═══ Raw records
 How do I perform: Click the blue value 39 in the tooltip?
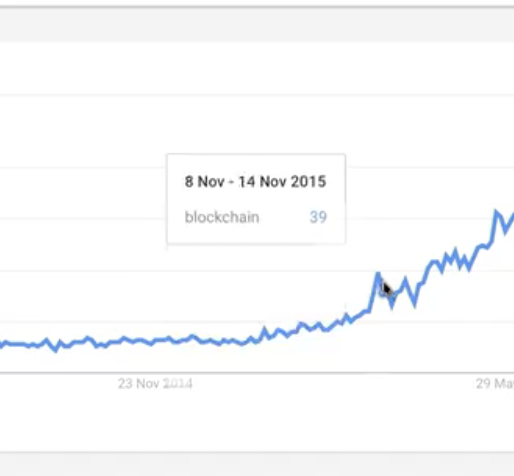point(318,217)
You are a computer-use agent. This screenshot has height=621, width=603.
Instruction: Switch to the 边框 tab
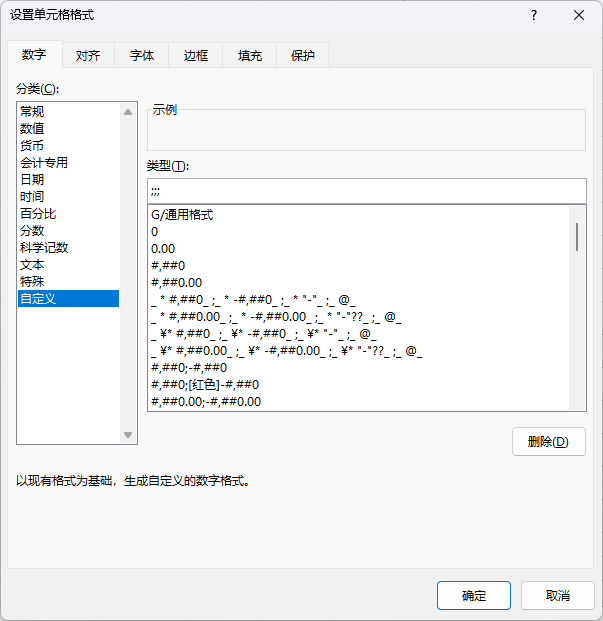[196, 56]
══════
## [Task prompt]
Rewrite these entries with "tooltip" replaced by "popup", keeping everything else the same and leaving out the pictures.

## [Correct result]
 How do I perform: Click the blue value 39 in the popup?
point(318,217)
You are a computer-use agent. This screenshot has height=621, width=603.
Instruction: Switch to the 边框 tab
[196, 56]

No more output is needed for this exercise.